Sino Land lost 3 percent to HK$14.28. New World Development Co., controlled by billionaire Cheng Yu-tung, declined 2.7 percent to HK$14.18. Hang Lung Properties Ltd., Hong Kong’s No. 3 developer by market value, slid 2.5 percent to HK$35.45.
Home Sales Slide
The Hang Seng Property Index’s 1.6 percent drop was the biggest among the four industry groups tracked by the Hang Seng Index.
Hong Kong existing-home sales over the three-day holiday weekend fell 0.7 percent from the previous week on a daily average basis, Midland Holdings Ltd. said.
Any additional measures by Hong Kong’s government to cool house-price gains would run the risk of crimping demand among “real buyers” as well as speculators, said Mark McCombe, chief executive officer of HSBC Holdings Plc’s Hong Kong unit.
PetroChina slipped 1.6 percent to HK$9.77. Kunlun Energy Co. is in the course to finalize an agreement to acquire a 60 percent stake in PetroChina Beijing Natural Gas Pipeline Co., according to a statement. Kunlun Energy dropped 3.4 percent to HK$12. PetroChina owns 50.75 percent of the company, formerly known as CNPC Hong Kong Ltd.
Macau Investment Holdings Ltd., which offers property and financial investment services, lost 5.4 percent to HK$2.80 after saying East Asia Sentinel Ltd. has resigned as the company’s auditor, effective Dec. 24, owing to a dispute over audit fees.

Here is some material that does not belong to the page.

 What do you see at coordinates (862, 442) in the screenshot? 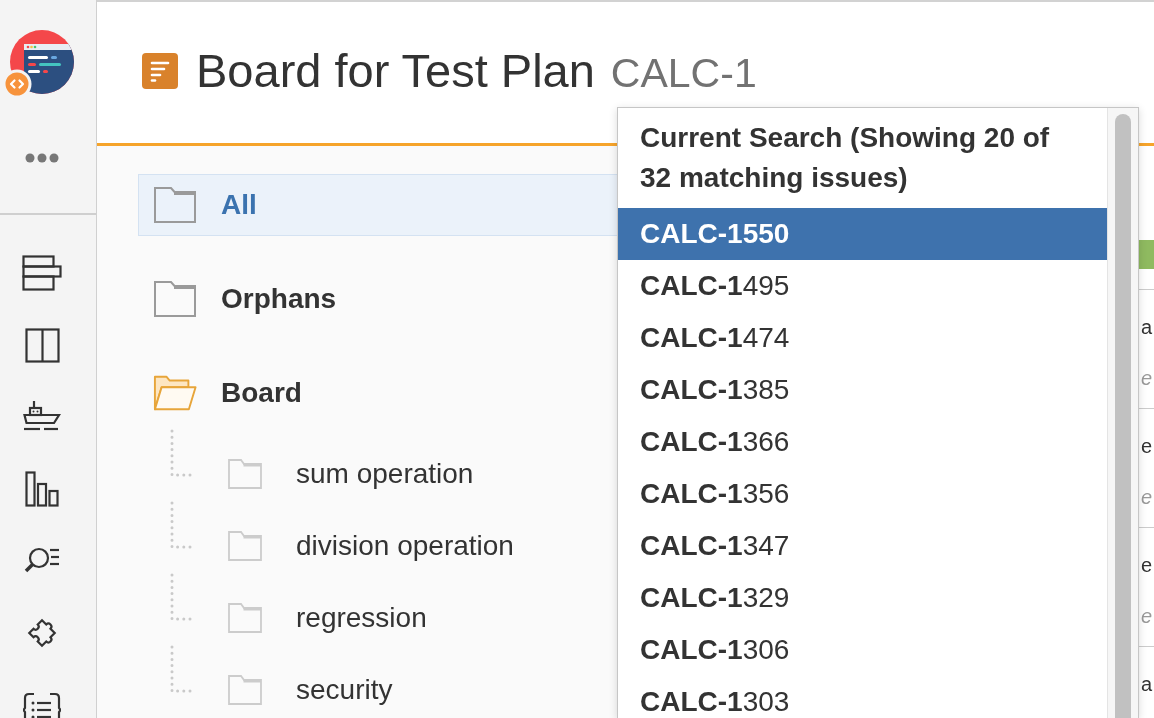
I see `dropdown-option: CALC-1366` at bounding box center [862, 442].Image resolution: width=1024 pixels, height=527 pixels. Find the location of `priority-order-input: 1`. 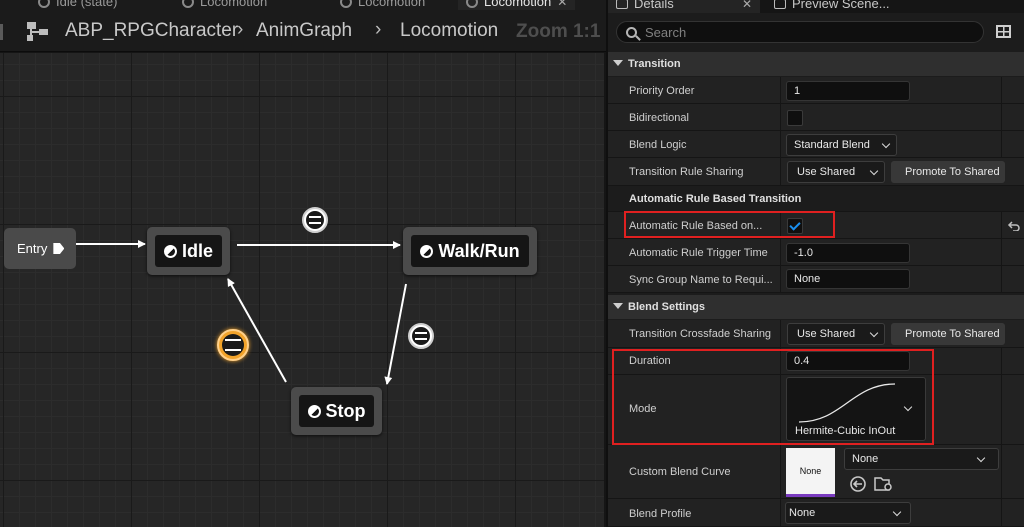

priority-order-input: 1 is located at coordinates (848, 91).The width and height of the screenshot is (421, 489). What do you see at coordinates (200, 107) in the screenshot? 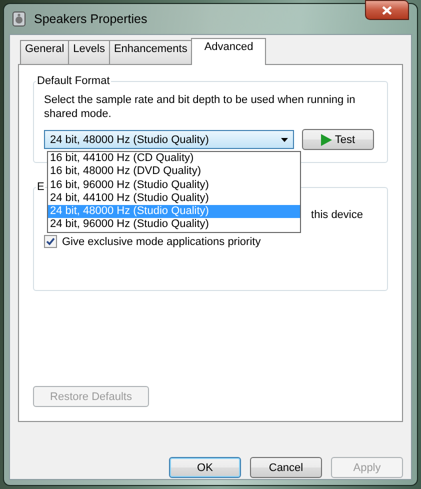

Zijin Mining Group Co., China’s biggest gold miner, slid 2.4 percent to HK$6.84. The Chinese province of Fujian fined Zijin officials a combined 1.16 million yuan for waste spills in July, according to a statement.
In a separate statement, Zijin said it agreed to sell the assets and mining rights at its Yinyan tin mine in the southern province of Guangdong to cover costs related to the deadly collapse of a dam at the site in September.
Chu Kong Petroleum & Natural Gas Steel Pipe Holdings Ltd., which produces steel pipes for the oil and gas industry, plunged 9.1 percent to HK$3.21 after saying it may record a “substantial” decrease in full-year profit.
China Construction Bank Corp. dropped 1.5 percent to HK$6.68. The company tied up with Taiwan’s China Life Insurance Co. to invest in Pacific Antai Life Insurance Co. China’s second-largest bank said it bought 1 percent of Shanghai-based Pacific Antai, boosting its stake to 51 percent.
All but four stocks fell among the 45 constituents of the Hang Seng Index. Its futures slid 0.7 percent to 22,634.